The Canada gosling is still welcome, and went to snuggle under its stepmother's wing with the others.
It is still wandering around the island on its own. It has some feathers missing from the side of its neck, and may have escaped being snatched by a Herring Gull. But otherwise it seems to be in good shape.
The usual Bar-Headed Goose from Regent's Park paid us another visit.
It is never here for more than a day, but whether it flies back or is recaptured and dragged home I don't know. It is a very fine-looking bird. Wild Bar-Headed Geese spend their winters south of the Himalayas and their summers north of them, and cross the mountains at amazing altitudes twice a year. Airline pilots cruiseing at 35,000 feet sometimes see them from their cabin windows, flying level with the aeroplane.
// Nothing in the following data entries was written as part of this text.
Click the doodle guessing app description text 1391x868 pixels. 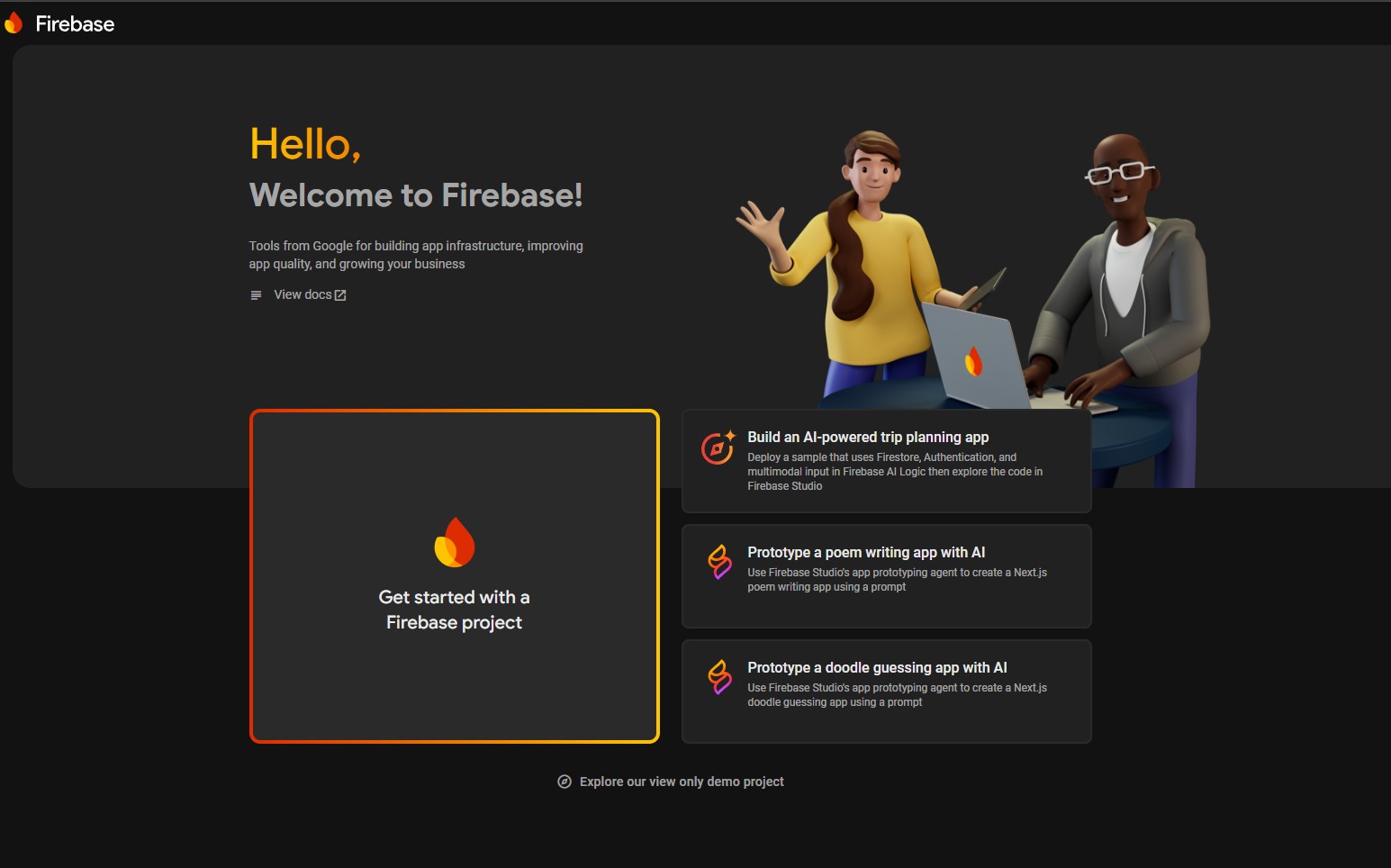[896, 695]
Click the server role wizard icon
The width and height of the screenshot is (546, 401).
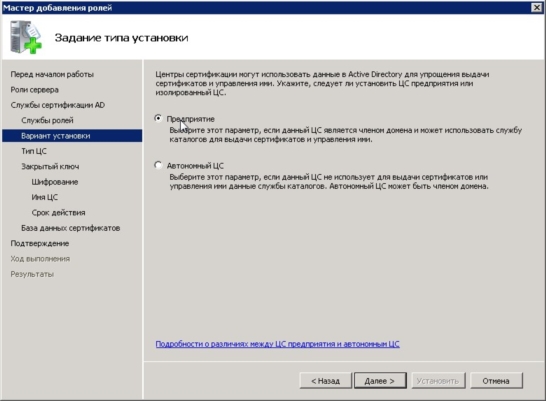point(26,37)
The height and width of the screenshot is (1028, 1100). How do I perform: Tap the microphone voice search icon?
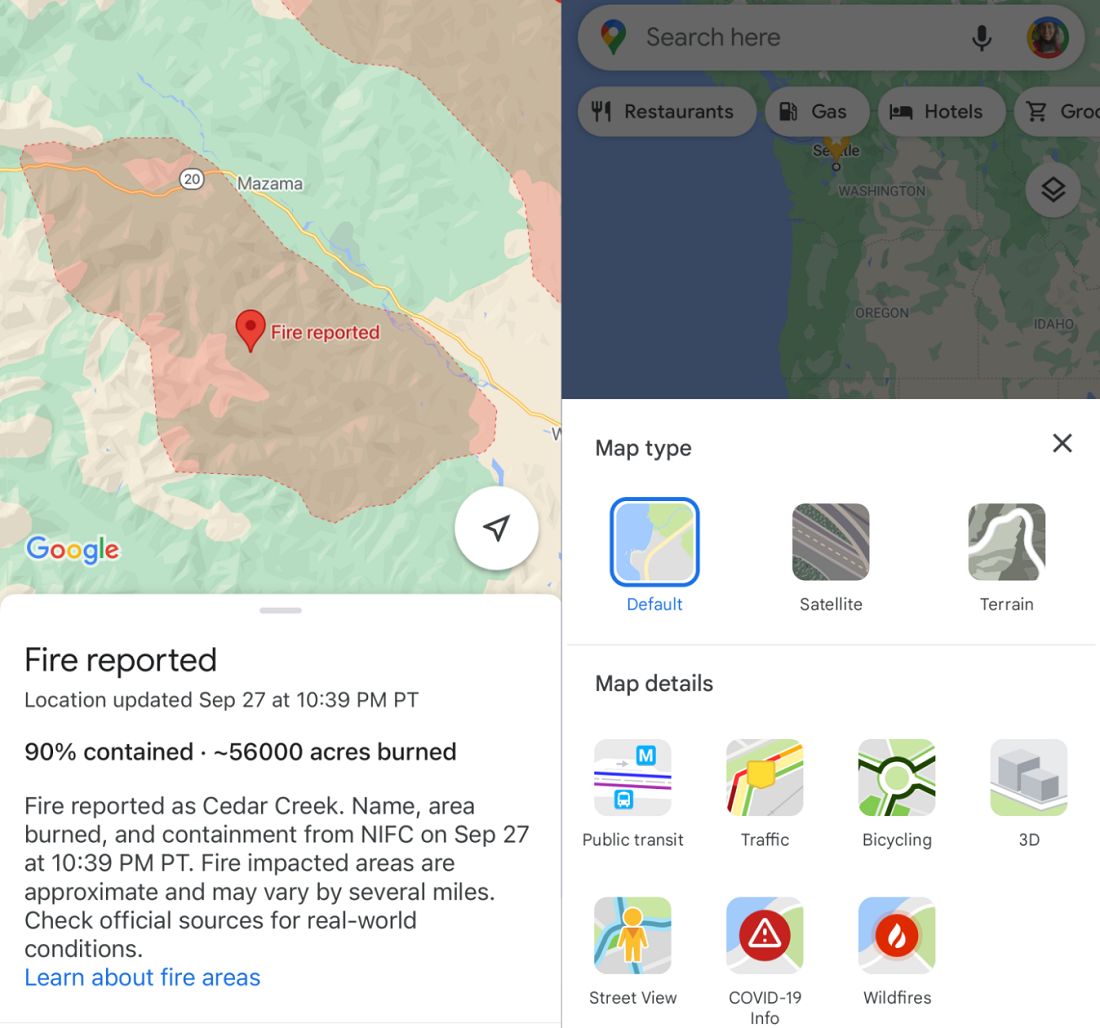[x=981, y=38]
The Black Swan was resting on the gravel bank at the Vista, but came over as soon as he saw someone feeding the waterfowl.
Again, he was without his girlfriend. I really think they have split up, though this bird continues to surprise.
A pair of Mandarins have taken to resting beside the bridge.
A lot of Swifts were flying over the lake, and there were also a couple of dozen House Martins.
The young Pied Wagtail was hunting on the south side of the Serpentine, completely ignoring the crowds of people walking along the edge. It has not been with its parents for several days, and seems to be completely independent now.
Unlike this young Starling at the Dell restaurant ...
... which was waiting for its parents to deliver some pizza.
The usual Grey Heron was absent from the restaurant. It was on the shore enjoying some cooked rice, managing to eat it quite well with its built-in chopsticks.
The male Little Owl in the chestnut tree was being bothered by Magpies again.
As before, he faced down one. But one a second Magpie arrived he gave up and flew into the nest hole.